L'âge d'une carte peut être indiqué de deux façons par les éditeurs:

• une date de mise à jour totale ou partielle. C'est la date la plus importante, mais la mise à jour partielle peut ne concerner qu'une partie de la carte, ou que certains aspects (les routes, par exemple),

• une date d'édition. Elle n'est qu'indicative, puisqu'une nouvelle impression a pu être lancée sans mise à jour préalable.

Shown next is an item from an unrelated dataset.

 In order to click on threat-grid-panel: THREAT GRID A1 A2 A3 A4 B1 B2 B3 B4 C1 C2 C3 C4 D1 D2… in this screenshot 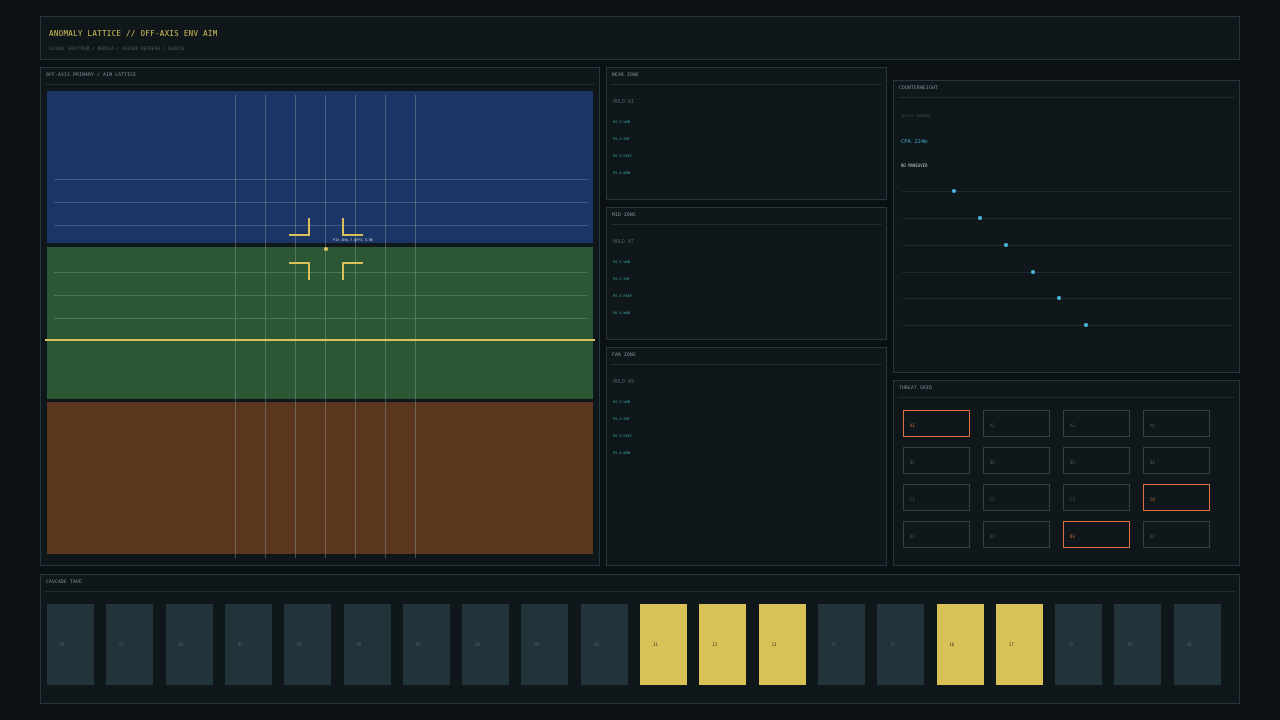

Pour l'utilisateur, la mise à jour des cartes n'est jamais assez fréquente. Elle résulte en fait d'impératifs de service public d'une part (entretien national des cartes topographiques, très coûteux), commerciaux et économiques d'autre part (coût d'une mise à jour en regard du volume de cartes vendues). Le problème est insoluble, du moins pour les cartes à Grande échelle, mais plus facile pour les échelles plus petites (1/200.000 Michelin). Sauf si les Français se découvraient une passion soudaine pour les cartes

En définitive, le choix du cyclotouriste :

Les cartes éditées en France sont adaptées à tous les genres d'activités cyclotouristes :

1/1.000.000 e :
carte générale, pour les projets de voyages, de diagonales, de raids. On trouvera utile d'y indiquer de façon permanente les contrôles BCN-BPF si on participe à ces deux brevets, ou les tracés des grands brevets permanents (flèches, ...)

1/250.000 e :
IGN ou Recta Foldex. Carte régionale, pas assez complète pour le cyclotouriste mais qui donne un bon aperçu des ressources touristiques d'une région, pour la préparation d'un séjour par exemple.

1/200.000 e :
Michelin, La carte routière par excellence, peu encombrante et qui contient toutes les routes revêtues et tous les lieux habités. A utiliser pour les tracés d'itinéraires sur route ou pour se diriger.

1/100.000e :
IGN, Irremplaçable pour connaître le profil des routes grâce aux courbes de niveau (préparation d'itinéraires), Elle remplace avantageusement la carte à 1/200.000 e dans les régions montagneuses et dès que l'on a recours aux pistes ou routes forestières.

1/50.000 e et 1/25.000 e :
IGN. Plus adaptées au marcheur et au skieur, elles rendent des services au cycle qui découvre à fond un massif montagneux, une forêt, un parc naturel. Elles sont bien sûr recommandées au cyclomuletier ou au VTTiste.